Keith Young Assistant Clerk of Superior Court, another Asheville native and the only African American among the surviving candidates. Young has positioned himself as the voice for a virtually unrepresented segment of Asheville population and as being genuinely concerned with issues he says are of supreme importance to that segment, especially affordable housing and improved city transit. His campaign has spent the least amount of money in the race, but he is considered by many to be a front-runner nevertheless. He has also received an AFL-CIO endorsement.
Lindsey Simerly, an LGBT (lesbian/gay/bisexual/transgender) activist, has managed to pick up endorsements from both the Sierra Club and the AFL-CIO. Running largely on a platform of being a voice for the city’s burgeoning LGBT community, Simerly is backed by councilor Smith. A high school basketball star in Spartanburg, she went to Western Carolina University on a basketball scholarship, but dropped out of college and off the grid, later resurfacing in Asheville. She, too, espouses affordable housing and social justice.
Altogether the candidate field seems to reflect Asheville’s vaunted diversity, but critics say none of that matters a whit. One naysayer to emerge in the run-up to the election is none other than Bothwell, the perennial maverick.
“There’s a lot of back room dealing going on, folks,” Bothwell posted on the Asheville Politics page in September. “Time to vote Mr. Hunt off Council … and let’s not elect his close allies, Mayfield and Simerly … Developers are running the table and two law firms are pulling the levers.”

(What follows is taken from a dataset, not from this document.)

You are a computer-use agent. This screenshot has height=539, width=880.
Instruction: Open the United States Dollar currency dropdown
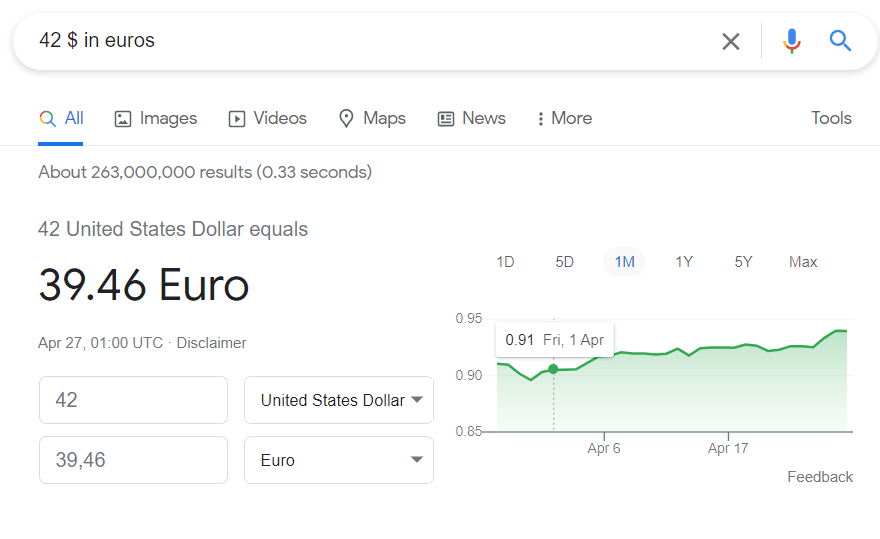339,400
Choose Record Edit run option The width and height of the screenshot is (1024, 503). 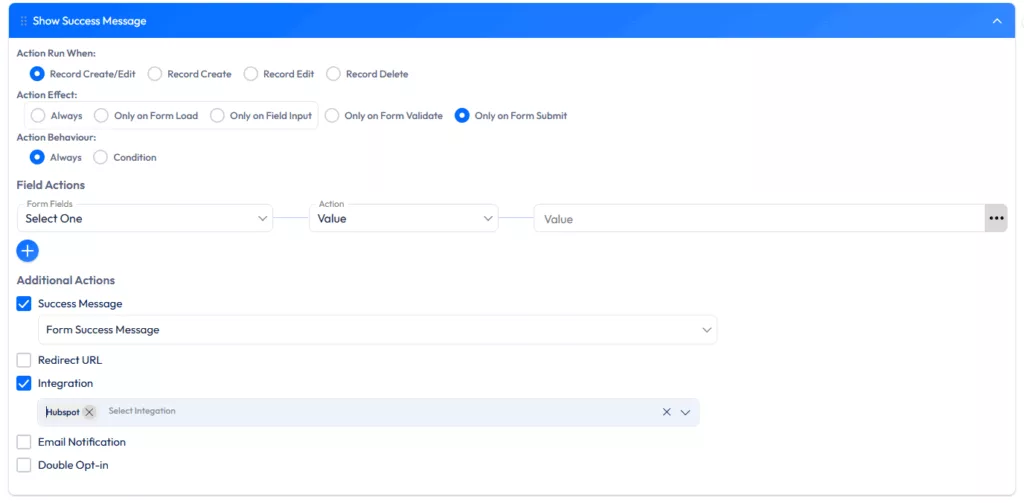click(x=251, y=74)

The law firms Bothwell was referring to are Van Winkle, for whom Manheimer works, and McGuire, Wood and Bissette, of which former mayor Lou Bissette is a senior partner. Bissette, who is alleged to have represented more developers before city council than any other local attorney, has endorsed Hunt.
“Asheville has become a Van Winkle and McGuire/Wood/Bissette company town,” says Asheville political activist Davyne Dial.
Bothwell actively supported Hunt in 2013, but when Hunt emerged as a fan of intense development – or of developers anyway – Bothwell denounced him in a cold fury. “You make me want to puke,” he famously told Hunt.
Bothwell has now gone after the Sierra Club itself, particularly with regard to contributions made by its PAC to local campaigns. In an October 26 press release, he said the Sierra Club, through the Raleigh-based PAC, has “poured more than $10,000 into the current Asheville city council race” at a time when no compelling environmental issue is at stake.
“Do donors to the Raleigh PAC know how their money is being spent and why?” Bothwell asked.
Last week the Asheville Citizen-Times, in a lead editorial, formally endorsed Hunt, Mayfield and Young, a move which, observers say, must have dismayed Smith/Simerly and Bothwell/Lee.
“None of it makes any difference,” Peterson maintains. “Whoever get elected, they either are owned by the machine already or they will be very soon. Everybody who could have stood up to them and made a difference got weeded out in the primary.”
(A total of 14 candidates ran in the October 6 primary election, including former mayor Ken Michalove, Black political activist Dee Williams and former city risk manager John Miall.)
“The people better start getting out their pocketbooks,” says Peterson. “This city is somewhere between 12 and 15 million dollars in debt and that’s only going to get worse for at least the next five years.”